Thursday, July 12, 2007

Emerging Adulthood

Stumbled across this interesting book, Emerging Adulthood online last week. Dr. Arnett investigates this period of our lives where we're no longer adolescents, but not quite adults yet. Admittedly this only demonstrates my narcissism since this is the stage of life where I'm at right now. I'm conscious that in many settings, what's being described here can only be seen as a privilege. It's written from a sociological perspective, I think, and while it's mainly applied to the American scene, I thought quite a lot of what I read would make sense to anyone living in an urban setting worldwide.

Here's a few choice quotes:

For today’s young people, the road to adulthood is a long one. They leave home at age 18 or 19, but most do not marry, become parents, and find a long-term job until at least their late twenties. From their late teens to their late twenties they explore the possibilities available to them in love and work, and move gradually toward making enduring choices. Such freedom to explore different options is exciting, and this period is a time of high hopes and big dreams. However, it is also a time of anxiety and uncertainty, because the lives of young people are so unsettled, and many of them have no idea where their explorations will lead. They struggle with uncertainty even as they revel in being freer than they ever were in childhood or ever will be once they take on the full weight of adult responsibilities.



...it may be that the most important reason of all for the rise in the typical ages of entering marriage and parenthood is less tangible than changes in sexual behavior or more years spent in college and graduate school. There has been a profound change in how young people view the meaning and value of becoming an adult and entering the adult roles of spouse and parent...

The young people of today, in contrast, see adulthood and its obligations in quite a different light. In their late teens and early twenties, marriage, home, and hildren are seen by most of them not as achievements to be pursued but as perils to be avoided. It is not that they do not want marriage, a home, and (one or two) children—eventually. Most of them do want to take on all of these adult obligations, and most of them will have done so by the time they reach age 30. It is just that, in their late teens and early twenties, they ponder these obligations and think, “Yes, but not yet.” Adulthood and its obligations offer security and stability, but they also represent a closing of doors—the end of independence, the end of spontaneity, the end of a sense of wide-open possibilities.
[I know a lot of my friends and I, subconsiously or not, think this way to varying degrees]



Although the rise of emerging adulthood is partly a consequence of the rising ages of marriage and parenthood, marriage ages were also relatively high early in the 20th century and throughout the 19th century. What is different now is that young people are freer than they were in the past to use the intervening years, between the end of secondary school and entry into marriage and parenthood, to explore a wide range of different possible future paths. Young people of the past were constricted in a variety of ways, from gender roles to economics, which prevented them from using their late teens and twenties for exploration. In contrast, today’s emerging adults have unprecedented freedom.
Not all of them have an equal portion of it, to be certain. Some live in conditions of deprivation that make any chance of exploring life options severely limited, at best. However, as a group, they have more freedom for exploration than young people in times past.

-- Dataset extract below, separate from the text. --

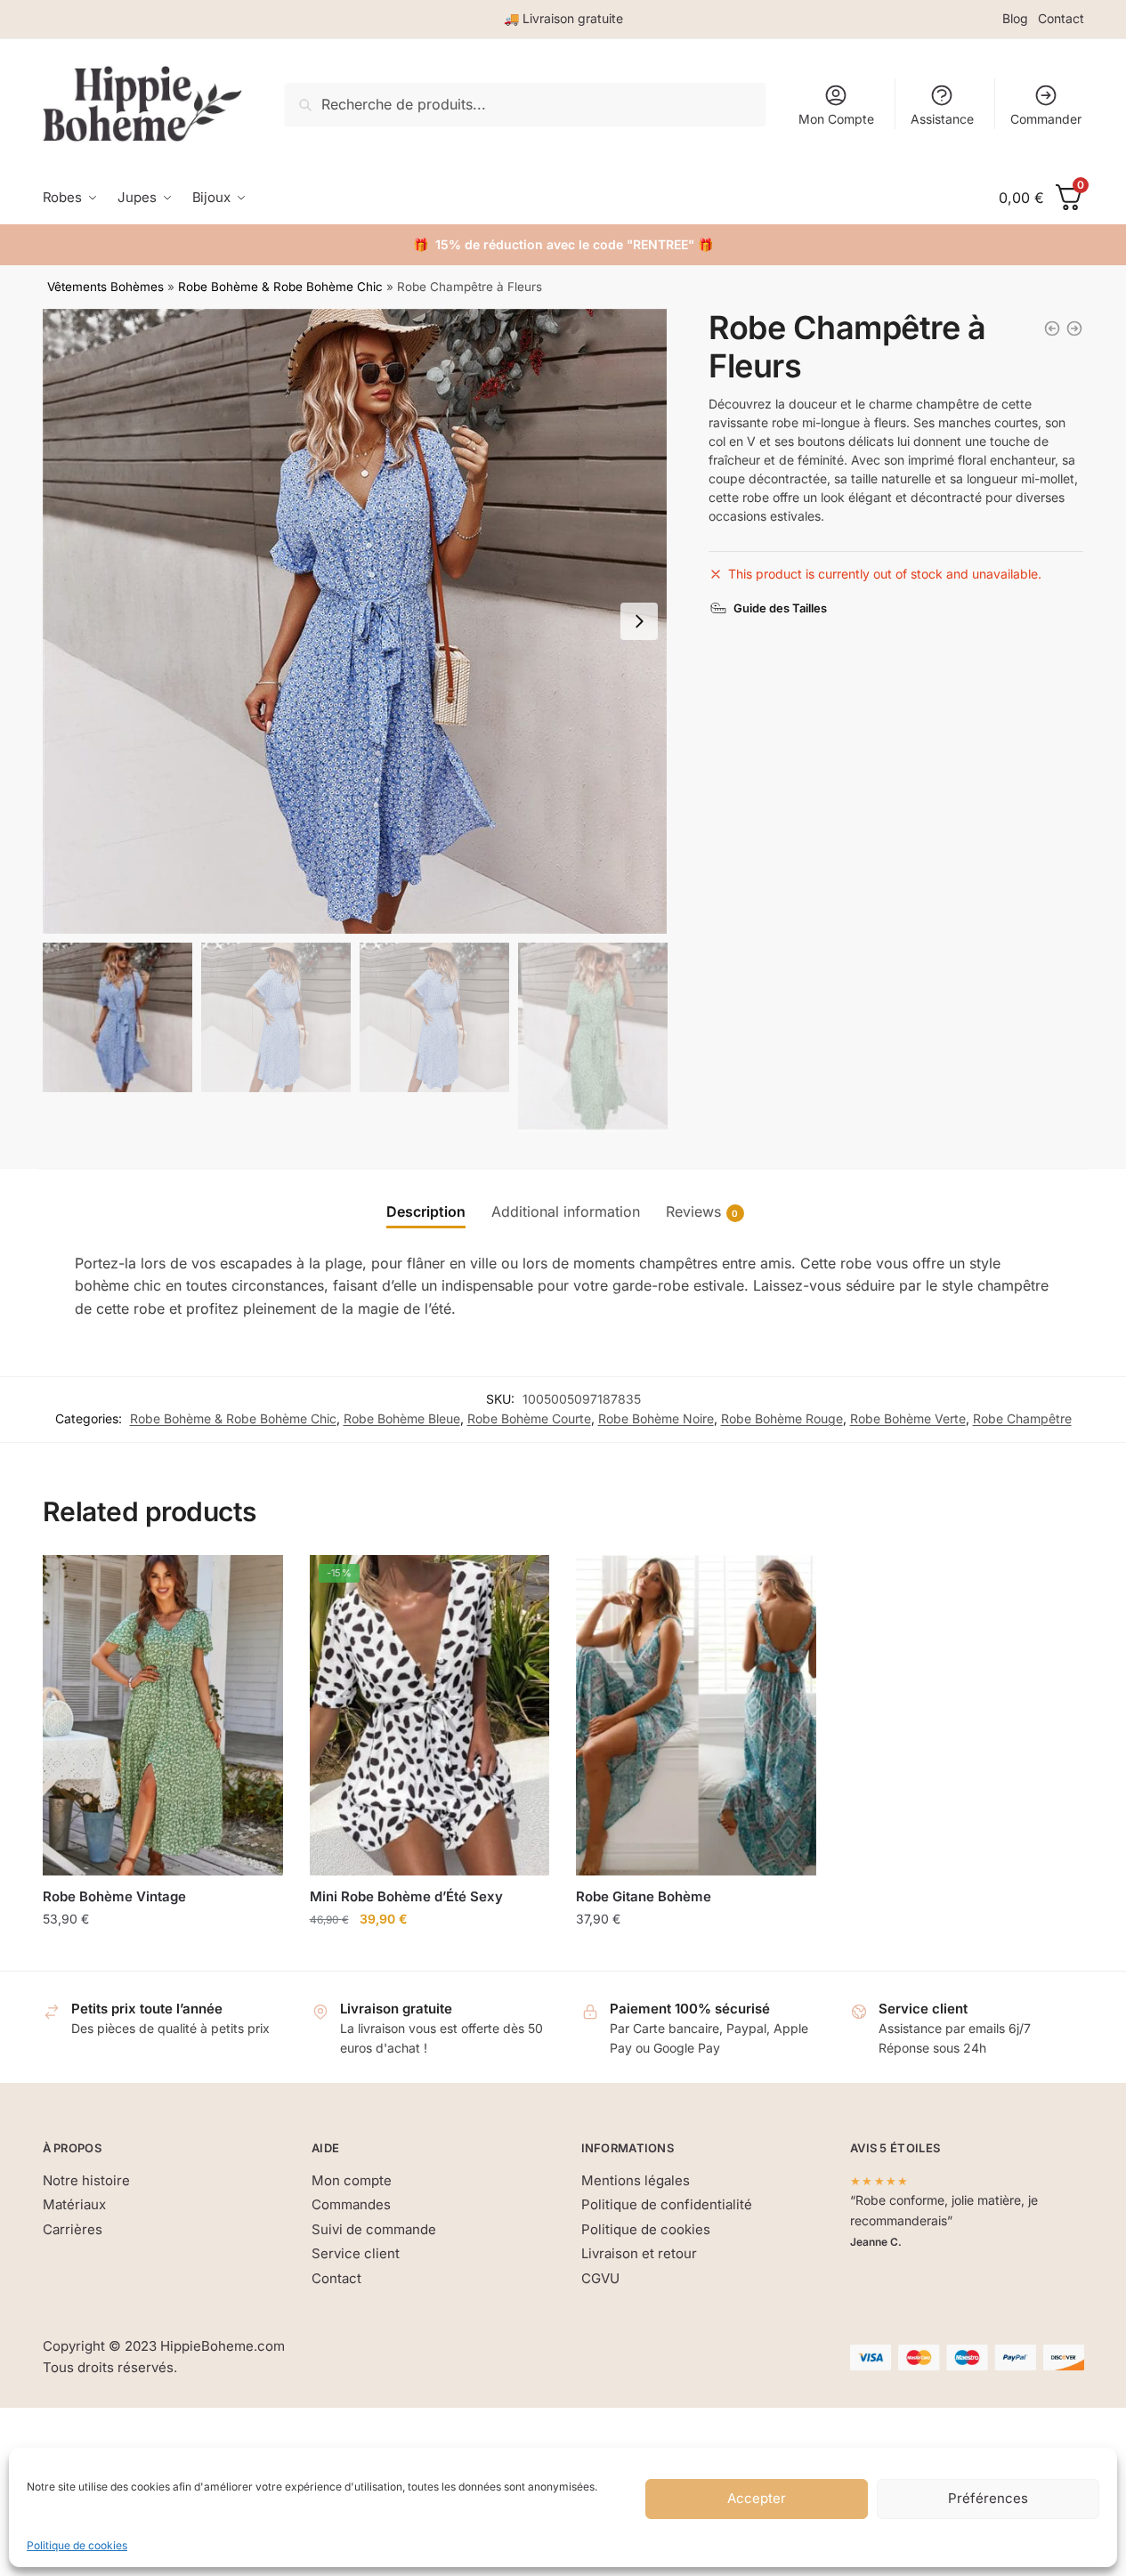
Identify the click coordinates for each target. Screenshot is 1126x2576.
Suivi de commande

There are five main features [of emerging adulthood]:

1. It is the age of identity explorations, of trying out various possibilities, especially in love and work.
2. It is the age of instability.
3. It is the most self-focused age of life.
4. It is the age of feeling in-between, in transition, neither adolescent
nor adult.
5. It is the age of possibilities, when hopes flourish, when people
have an unparalleled opportunity to transform their lives.


You can read the whole of chapter 1 in its entirety. I guess some of these isn't really new. Certainly I can identify in general with what's being said here (although hopefully I'm fighting against the tendency to be self-centred!). But anyway, if you're at a similar stage in life, what are your thoughts?